The situation, however, isn’t that simple. Heavy hunting in the surrounding area up through the 1960s suppressed the region’s bear population. It began to rebound after the creation of the half-million-acre Chugach State Park at the city’s doorstep in 1970.
The park is a defacto wilderness area, and by the 2000s, the bear population was fully recovered. By 2012-13 state wildlife biologist Sean Farley was tracking radio-collared bears spilling out of the wild lands to roam all over the city.
Anchorage has been wrestling with how to manage the bears ever since. In this case, wildlife biologists were at first hopeful the sow and her cubs would wander back into the wilds of the city’s Bicentennial Park adjacent to the Chugach, but when the sow got into some trash, a decision was made that something needed to be done.
“We chose to be proactive in that situation,” Marsh said. “They ended up putting the sow down.”
Trash is a well-known food attraction that will keep bears in a local area for considerable time. Anchorage residents face fines for intentionally or accidentally feeding bears, and Fish and Game is regularly warning that “a fed bear is a dead bear.”
A bullet is really the only way to deal with a food-conditioned bears, although the state tried a different tactic in 2015 after newly elected Gov. Bill Walker expressed his displeasure upon learning a family of five bears were slated for execution in the city.
“Gov. Bill Walker has stepped in to save the black bear family roaming Government Hill,” KTVA-TV reported at the time. The state spent about $10,000 to live capture the bears and haul them across Turnagain Arm to a remote corner of the Kenai National Wildlife Refuge.
Upon release into the Kenai wilderness, the bears almost immediately turned into the wind and headed for the tiny community of Hope, about 25 miles to the east. It didn’t take them long to get into trouble there.
“The Porcupine Campground host reported that the collared bears had torn apart a campsite by shredding a tent, damaging a vehicle, and digging through coolers, Jeannine Jabaay reported for the Turnagain Times a couple of weeks after their release. “Previously, the bears had been credited to feasting on local chickens and acting aggressively toward a Boy Scout troop hiking near the campground.”
The state eventually had to kill four of the bears – the sow and three cubs. The fiasco reinforced a long-held Fish and Game view that capturing and relocating food-conditioned bears doesn’t solve a problem; it just relocates a problem.

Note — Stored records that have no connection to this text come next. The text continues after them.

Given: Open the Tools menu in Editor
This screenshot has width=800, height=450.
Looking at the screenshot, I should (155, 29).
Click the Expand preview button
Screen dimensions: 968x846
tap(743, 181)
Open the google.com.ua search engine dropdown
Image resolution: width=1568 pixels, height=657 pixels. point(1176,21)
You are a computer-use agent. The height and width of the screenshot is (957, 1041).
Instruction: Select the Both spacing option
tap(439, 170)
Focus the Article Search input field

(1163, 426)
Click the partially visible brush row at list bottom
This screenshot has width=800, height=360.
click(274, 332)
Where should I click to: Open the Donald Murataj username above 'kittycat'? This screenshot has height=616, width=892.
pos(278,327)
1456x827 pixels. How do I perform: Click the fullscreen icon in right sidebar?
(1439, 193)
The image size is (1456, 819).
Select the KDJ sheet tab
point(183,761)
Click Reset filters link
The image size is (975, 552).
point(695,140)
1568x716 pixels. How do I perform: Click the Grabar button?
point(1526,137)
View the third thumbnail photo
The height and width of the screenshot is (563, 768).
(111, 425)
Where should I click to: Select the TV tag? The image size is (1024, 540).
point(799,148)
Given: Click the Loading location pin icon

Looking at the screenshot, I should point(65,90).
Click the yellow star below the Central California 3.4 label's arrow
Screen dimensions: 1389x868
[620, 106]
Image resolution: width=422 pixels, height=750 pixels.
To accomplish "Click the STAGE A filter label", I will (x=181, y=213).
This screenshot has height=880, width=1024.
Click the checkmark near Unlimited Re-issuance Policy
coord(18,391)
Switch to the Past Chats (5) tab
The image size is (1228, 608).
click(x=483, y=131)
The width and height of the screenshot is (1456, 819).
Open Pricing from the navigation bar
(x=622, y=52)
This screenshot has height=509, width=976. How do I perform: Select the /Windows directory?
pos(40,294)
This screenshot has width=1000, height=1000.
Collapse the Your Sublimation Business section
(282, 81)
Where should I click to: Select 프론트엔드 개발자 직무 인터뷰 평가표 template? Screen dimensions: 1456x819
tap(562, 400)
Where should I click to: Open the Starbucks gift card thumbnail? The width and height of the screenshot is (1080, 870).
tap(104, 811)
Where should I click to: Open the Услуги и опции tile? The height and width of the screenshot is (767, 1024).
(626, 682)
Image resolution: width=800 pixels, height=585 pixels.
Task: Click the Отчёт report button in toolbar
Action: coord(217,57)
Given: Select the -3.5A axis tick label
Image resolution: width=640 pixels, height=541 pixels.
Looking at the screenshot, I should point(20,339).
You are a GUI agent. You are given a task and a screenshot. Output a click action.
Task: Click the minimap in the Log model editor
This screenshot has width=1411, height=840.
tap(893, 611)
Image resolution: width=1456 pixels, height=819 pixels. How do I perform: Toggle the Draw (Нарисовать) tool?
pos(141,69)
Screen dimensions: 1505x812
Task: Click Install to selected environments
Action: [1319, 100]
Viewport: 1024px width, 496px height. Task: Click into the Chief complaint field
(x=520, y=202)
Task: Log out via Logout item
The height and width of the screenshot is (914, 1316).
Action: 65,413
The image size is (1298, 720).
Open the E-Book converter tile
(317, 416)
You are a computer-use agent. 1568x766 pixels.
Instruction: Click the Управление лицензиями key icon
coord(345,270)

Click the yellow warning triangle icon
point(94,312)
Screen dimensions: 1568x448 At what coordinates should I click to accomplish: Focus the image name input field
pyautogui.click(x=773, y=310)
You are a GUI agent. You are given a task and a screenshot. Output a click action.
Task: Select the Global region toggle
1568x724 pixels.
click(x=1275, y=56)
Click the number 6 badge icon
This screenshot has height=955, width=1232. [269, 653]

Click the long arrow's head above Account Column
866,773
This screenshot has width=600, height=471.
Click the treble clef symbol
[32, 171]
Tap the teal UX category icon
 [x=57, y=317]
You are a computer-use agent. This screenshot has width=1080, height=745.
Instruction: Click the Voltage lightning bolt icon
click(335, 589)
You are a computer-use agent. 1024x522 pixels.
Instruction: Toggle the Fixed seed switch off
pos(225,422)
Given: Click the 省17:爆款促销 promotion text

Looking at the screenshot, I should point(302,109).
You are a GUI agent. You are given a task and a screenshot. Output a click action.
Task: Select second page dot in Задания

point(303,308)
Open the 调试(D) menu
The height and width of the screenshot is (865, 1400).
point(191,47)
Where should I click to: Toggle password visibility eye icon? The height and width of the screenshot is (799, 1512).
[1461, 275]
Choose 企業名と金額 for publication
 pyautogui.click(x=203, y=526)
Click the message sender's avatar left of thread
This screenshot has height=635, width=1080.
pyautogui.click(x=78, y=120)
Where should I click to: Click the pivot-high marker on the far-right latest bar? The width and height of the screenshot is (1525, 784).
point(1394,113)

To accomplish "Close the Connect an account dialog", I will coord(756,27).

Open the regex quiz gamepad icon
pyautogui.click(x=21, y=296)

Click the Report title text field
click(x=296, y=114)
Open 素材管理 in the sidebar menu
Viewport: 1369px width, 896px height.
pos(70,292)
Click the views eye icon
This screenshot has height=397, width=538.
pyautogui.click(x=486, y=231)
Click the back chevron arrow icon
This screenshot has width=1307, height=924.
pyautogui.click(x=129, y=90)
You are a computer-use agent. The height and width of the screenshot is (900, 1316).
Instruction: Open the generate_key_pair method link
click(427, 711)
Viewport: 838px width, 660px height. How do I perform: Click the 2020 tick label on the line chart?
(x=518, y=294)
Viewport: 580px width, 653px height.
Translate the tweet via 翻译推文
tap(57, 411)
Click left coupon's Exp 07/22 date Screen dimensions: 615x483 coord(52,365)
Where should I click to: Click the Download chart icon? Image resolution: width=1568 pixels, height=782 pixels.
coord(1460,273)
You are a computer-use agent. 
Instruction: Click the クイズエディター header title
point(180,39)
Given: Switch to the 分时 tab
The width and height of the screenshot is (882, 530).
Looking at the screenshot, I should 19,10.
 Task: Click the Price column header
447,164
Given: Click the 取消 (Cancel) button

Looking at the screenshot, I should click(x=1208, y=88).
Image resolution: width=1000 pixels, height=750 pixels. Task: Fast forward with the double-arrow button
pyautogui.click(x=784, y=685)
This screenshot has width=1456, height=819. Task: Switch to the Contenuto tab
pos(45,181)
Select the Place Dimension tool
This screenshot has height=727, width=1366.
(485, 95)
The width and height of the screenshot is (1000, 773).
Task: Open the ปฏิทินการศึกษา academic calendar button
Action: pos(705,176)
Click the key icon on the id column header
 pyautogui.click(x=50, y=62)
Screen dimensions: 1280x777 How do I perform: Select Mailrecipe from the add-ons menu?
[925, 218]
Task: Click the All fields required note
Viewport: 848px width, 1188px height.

But killing bears remains unpopular with some segments of the public. And somehow the latest killing went publicly unmentioned until Marsh was queried about reports of cubs going to the zoo.
Marsh attributed the quiet disappearance of the sow – at a time when state agencies regularly flood news organizations with media releases – to various wildlife employees going on vacation.
“I don’t think (the communication) was very streamlined,” he said.
Shortly after the sow was killed, one of the cubs was caught in a live trap, but the other was seen limping around Service neighborhoods for a couple of days after that. It was eventually captured.
Jensen said it turned out that the little bear had been injured in a confrontation with a porcupine.
“We pulled out 15 quills,” she said. “He’s just limping around a little now because it hurts.”
A full recovery is expected before the two cubs head into protective custody in California.